Passou-se uma década desde o último filme. Andy (
John Morris) cresceu e já não brinca com os seus brinquedos. Estes, desesperados pela atenção do dono, vão inventando planos mirabolantes para que ele lhes dê um pouco de atenção. A sua ida para a universidade preocupa-os, pois não sabem que destino lhes caberá. A mãe de Andy (Laurie Metcalf) dá-lhe três opções: arrumá-los no sotão, deitá-los ao lixo ou doá-los a um infantário. Andy opta pelo sotão, excepto no que diz respeito a Woody (Tom Hanks), que decide levar consigo. Mas uma série de mal-entendidos leva-os a Sunnyside Daycare, um infantário que, de início, parece um paraíso, pois há sempre crianças para brincar com eles. Mas o paraíso transforma-se num inferno, dominado pelo malvado urso de peluche Lotso (Ned Beatty), que insiste em manter os brinquedos prisioneiros.

Seria de pensar que, após dois filmes, já muito pouco haveria para contar. A verdade é que TOY STORY 3 apresenta-nos a conclusão que esta história precisava. A infância passou, mas Andy quer agarrar-se a um pedaço dela; os brinquedos sofrem com o fim de uma era feliz. No final percebem o quanto significaram uns para os outros e deixam a vida seguir em frente, como tem que ser. O fim deste filme é dos mais comoventes que foram postos no grande ecrã e, ao mesmo tempo, dos mais felizes.

Há momentos deliciosamente hilariantes: a interacção entre a Barbie (
Jodi Benson) e um muito metrossexual Ken (Michael Keaton), o macaco que vigia o infantário e, sobretudo, uma cena com Buzz (Tim Allen), que não me atrevo a revelar (mas que podem ver aqui). Há momentos comoventes: os brinquedos a ver uma cassete de Andy em criança, a história que explica a raiva de Lotso e, como já referi, o final. Desafio-vos a ver o final deste filme sem se comoverem (admito que até deitei uma lagrimita)!

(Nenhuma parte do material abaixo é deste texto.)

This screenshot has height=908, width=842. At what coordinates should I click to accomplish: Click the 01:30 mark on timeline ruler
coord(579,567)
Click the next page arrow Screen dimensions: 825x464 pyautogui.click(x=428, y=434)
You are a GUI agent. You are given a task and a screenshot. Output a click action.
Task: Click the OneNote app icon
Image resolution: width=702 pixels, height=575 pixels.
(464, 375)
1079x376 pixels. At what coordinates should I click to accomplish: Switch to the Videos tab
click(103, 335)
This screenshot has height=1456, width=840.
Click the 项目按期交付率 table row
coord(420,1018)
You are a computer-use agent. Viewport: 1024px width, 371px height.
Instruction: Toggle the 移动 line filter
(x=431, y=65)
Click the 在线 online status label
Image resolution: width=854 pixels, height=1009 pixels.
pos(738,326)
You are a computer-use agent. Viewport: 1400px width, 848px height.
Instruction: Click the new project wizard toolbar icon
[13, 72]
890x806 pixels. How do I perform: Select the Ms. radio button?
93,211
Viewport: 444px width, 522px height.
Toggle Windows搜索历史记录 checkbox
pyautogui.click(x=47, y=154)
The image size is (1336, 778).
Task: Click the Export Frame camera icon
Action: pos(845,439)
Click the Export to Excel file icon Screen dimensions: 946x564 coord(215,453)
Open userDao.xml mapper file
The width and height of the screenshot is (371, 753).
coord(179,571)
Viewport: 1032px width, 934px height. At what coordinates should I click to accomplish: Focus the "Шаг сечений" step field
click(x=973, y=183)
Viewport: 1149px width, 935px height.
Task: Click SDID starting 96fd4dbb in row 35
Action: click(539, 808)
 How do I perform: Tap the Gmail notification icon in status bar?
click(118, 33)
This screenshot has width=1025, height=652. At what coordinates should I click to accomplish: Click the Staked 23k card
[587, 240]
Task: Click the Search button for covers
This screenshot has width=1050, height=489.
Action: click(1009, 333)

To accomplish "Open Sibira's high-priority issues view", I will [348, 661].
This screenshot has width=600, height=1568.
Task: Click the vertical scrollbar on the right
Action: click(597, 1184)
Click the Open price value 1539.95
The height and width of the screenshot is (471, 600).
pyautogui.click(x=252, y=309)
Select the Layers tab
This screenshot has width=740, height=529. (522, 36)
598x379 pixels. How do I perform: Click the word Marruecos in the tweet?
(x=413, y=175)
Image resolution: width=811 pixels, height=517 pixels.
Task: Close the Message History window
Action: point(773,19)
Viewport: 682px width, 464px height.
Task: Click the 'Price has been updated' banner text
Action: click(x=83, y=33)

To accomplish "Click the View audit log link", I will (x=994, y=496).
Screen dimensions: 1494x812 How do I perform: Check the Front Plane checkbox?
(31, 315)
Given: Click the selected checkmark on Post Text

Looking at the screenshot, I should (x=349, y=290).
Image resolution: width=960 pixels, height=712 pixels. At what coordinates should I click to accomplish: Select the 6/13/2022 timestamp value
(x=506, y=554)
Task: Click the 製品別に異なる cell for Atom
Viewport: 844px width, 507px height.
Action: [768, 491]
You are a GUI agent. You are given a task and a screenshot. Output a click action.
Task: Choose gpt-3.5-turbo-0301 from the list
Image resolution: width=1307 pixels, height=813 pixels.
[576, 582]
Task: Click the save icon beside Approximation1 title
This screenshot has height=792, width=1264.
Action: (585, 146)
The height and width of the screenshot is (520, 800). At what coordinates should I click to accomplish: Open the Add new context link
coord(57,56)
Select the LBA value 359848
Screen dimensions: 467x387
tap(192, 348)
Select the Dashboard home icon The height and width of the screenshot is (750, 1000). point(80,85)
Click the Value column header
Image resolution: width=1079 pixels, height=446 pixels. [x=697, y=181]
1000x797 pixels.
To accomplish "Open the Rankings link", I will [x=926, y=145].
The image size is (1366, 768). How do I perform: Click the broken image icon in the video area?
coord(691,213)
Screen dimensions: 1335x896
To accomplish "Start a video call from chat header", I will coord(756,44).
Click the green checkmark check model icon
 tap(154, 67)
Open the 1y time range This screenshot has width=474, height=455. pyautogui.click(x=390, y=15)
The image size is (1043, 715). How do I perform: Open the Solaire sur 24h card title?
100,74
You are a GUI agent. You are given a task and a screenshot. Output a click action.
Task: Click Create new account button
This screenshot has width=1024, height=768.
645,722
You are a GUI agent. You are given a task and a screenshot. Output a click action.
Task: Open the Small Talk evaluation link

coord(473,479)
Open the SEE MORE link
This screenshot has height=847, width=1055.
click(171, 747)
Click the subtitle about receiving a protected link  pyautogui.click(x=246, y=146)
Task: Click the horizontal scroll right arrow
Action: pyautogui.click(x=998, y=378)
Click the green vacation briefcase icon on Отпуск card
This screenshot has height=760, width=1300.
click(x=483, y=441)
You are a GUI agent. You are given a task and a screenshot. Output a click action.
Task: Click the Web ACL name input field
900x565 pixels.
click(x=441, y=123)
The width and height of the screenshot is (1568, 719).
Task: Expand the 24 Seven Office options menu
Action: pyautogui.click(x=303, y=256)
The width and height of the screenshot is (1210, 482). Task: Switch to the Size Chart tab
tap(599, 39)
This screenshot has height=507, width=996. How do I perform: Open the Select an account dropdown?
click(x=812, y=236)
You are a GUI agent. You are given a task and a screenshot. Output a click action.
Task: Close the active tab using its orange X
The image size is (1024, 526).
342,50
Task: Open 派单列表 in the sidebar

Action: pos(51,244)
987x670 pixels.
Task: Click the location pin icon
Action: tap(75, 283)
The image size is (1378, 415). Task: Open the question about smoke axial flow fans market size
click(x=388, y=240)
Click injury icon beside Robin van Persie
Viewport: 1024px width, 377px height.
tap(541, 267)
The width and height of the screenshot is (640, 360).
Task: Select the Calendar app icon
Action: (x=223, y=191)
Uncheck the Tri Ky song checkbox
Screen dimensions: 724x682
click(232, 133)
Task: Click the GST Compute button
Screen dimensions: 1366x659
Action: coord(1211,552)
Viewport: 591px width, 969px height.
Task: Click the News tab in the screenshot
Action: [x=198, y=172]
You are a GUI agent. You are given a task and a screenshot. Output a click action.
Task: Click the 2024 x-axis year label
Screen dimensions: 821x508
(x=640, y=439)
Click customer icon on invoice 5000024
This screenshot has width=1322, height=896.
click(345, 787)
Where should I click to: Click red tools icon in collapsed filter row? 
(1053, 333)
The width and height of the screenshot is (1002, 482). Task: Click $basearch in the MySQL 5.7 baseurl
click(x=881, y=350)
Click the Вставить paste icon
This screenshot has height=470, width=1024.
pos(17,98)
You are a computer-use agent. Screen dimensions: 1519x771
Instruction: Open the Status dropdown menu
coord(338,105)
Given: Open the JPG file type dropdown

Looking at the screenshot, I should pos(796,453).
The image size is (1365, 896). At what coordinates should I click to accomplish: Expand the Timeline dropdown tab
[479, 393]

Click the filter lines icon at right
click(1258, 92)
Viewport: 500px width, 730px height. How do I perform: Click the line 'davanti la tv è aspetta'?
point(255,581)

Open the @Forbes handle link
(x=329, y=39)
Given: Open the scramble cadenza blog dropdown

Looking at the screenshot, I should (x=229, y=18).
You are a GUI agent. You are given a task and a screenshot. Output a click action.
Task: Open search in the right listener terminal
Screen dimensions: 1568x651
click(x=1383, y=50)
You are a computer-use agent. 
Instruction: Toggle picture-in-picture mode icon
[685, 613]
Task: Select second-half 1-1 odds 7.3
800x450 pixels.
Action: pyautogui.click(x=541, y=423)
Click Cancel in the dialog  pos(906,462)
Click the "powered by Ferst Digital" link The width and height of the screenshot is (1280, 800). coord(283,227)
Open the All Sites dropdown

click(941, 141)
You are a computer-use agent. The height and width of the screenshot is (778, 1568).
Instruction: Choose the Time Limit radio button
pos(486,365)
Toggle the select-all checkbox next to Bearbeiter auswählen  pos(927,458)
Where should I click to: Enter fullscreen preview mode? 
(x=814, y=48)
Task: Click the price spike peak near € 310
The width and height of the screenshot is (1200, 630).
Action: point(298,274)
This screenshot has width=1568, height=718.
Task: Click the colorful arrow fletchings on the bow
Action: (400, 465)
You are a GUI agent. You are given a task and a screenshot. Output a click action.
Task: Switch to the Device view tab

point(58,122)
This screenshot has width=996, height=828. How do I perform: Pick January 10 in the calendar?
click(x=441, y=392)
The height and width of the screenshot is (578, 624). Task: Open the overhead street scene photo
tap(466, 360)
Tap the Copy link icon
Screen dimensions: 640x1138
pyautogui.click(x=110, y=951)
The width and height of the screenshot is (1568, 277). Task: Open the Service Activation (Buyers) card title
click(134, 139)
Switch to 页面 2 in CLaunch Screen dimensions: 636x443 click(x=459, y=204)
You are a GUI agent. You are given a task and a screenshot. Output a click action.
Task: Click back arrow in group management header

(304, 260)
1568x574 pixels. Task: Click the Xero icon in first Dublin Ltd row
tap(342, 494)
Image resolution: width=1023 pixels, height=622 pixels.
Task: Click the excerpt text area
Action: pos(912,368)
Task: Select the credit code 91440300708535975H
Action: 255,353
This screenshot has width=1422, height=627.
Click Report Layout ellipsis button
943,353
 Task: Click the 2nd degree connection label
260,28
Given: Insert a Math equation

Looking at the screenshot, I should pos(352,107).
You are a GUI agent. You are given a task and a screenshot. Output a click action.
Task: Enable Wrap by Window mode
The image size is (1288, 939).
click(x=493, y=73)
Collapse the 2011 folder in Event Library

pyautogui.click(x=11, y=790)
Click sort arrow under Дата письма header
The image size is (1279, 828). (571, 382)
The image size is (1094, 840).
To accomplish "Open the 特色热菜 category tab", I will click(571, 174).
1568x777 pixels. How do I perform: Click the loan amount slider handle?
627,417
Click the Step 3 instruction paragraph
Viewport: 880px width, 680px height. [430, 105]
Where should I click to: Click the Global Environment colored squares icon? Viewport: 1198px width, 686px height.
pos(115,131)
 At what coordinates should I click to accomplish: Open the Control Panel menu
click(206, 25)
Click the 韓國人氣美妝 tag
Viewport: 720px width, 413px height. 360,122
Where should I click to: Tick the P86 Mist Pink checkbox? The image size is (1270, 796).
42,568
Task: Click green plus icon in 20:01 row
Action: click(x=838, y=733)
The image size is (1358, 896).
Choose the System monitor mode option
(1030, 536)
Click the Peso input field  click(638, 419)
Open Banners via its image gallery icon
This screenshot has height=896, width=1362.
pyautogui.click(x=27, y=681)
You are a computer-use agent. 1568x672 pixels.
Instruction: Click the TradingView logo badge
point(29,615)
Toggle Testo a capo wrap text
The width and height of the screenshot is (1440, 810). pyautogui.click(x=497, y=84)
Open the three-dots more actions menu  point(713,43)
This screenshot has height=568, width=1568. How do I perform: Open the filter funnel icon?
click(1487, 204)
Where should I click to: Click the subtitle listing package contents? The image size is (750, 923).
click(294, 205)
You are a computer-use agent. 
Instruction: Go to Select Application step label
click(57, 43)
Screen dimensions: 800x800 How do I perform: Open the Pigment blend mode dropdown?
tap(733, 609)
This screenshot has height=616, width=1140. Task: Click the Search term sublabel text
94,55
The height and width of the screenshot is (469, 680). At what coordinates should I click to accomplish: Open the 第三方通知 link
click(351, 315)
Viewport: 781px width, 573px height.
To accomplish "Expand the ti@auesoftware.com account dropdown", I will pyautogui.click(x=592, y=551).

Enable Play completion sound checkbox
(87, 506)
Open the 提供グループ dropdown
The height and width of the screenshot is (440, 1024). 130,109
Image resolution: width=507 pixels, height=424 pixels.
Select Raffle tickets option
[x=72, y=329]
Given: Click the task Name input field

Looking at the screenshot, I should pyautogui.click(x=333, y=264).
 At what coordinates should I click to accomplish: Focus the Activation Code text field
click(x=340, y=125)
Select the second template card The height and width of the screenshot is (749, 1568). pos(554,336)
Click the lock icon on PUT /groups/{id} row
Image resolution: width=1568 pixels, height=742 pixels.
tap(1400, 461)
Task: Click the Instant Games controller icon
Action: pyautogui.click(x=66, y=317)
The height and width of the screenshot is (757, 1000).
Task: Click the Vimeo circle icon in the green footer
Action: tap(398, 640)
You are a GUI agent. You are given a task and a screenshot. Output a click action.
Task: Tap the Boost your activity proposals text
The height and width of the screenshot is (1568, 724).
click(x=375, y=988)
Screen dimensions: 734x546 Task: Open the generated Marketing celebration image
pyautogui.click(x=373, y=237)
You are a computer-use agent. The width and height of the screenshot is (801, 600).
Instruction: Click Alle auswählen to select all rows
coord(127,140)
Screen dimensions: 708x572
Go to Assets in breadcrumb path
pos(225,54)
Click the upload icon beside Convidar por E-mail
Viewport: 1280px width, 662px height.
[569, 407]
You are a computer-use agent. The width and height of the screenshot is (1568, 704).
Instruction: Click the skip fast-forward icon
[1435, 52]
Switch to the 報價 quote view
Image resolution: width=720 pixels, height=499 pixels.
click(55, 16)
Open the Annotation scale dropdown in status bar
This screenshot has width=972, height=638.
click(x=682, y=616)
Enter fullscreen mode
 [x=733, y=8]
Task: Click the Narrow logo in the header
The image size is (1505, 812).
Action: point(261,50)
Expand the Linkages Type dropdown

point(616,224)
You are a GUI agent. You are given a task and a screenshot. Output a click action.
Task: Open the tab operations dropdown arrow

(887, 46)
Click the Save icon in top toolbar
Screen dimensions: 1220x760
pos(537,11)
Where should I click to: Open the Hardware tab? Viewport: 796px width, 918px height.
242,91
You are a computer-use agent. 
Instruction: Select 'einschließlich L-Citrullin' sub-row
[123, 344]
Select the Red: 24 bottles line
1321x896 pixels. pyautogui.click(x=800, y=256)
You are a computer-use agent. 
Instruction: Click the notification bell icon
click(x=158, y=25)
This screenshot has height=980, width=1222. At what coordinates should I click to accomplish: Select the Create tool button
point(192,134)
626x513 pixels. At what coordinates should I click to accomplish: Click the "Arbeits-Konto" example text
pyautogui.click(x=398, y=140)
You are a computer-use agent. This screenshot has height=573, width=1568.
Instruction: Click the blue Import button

Encontro apenas um defeito neste filme: o 3D. Aqui é francamente dispensável, uma vez que não acrescenta nada ao filme. E fiquem na sala durante os créditos finais... Chamo ainda a atenção para a deliciosa curta-metragem que vemos antes do filme começar, DAY & NIGHT.

Como foi dito
aqui, há algo de muito significativo no tempo que passamos a brincar com os nossos brinquedos. Enquanto somos crianças, não o percebemos mas, a verdade, é que eles são absolutamente fundamentais na nossa formação enquanto pessoas. Mas a infância acaba e os brinquedos perdem o interesse. Mas continuam dentro de nós. A infância continua dentro de nós. Resta-nos continuar e aceitar que o crescimento faz parte da vida. Um ciclo acaba, mas há um outro que começa. Enquanto existirem crianças, haverá sempre um mundo de fantasia e imaginação. E os brinquedos nunca serão desperdiçados. TOY STORY 3 é uma pérola preciosa como há muito não se via.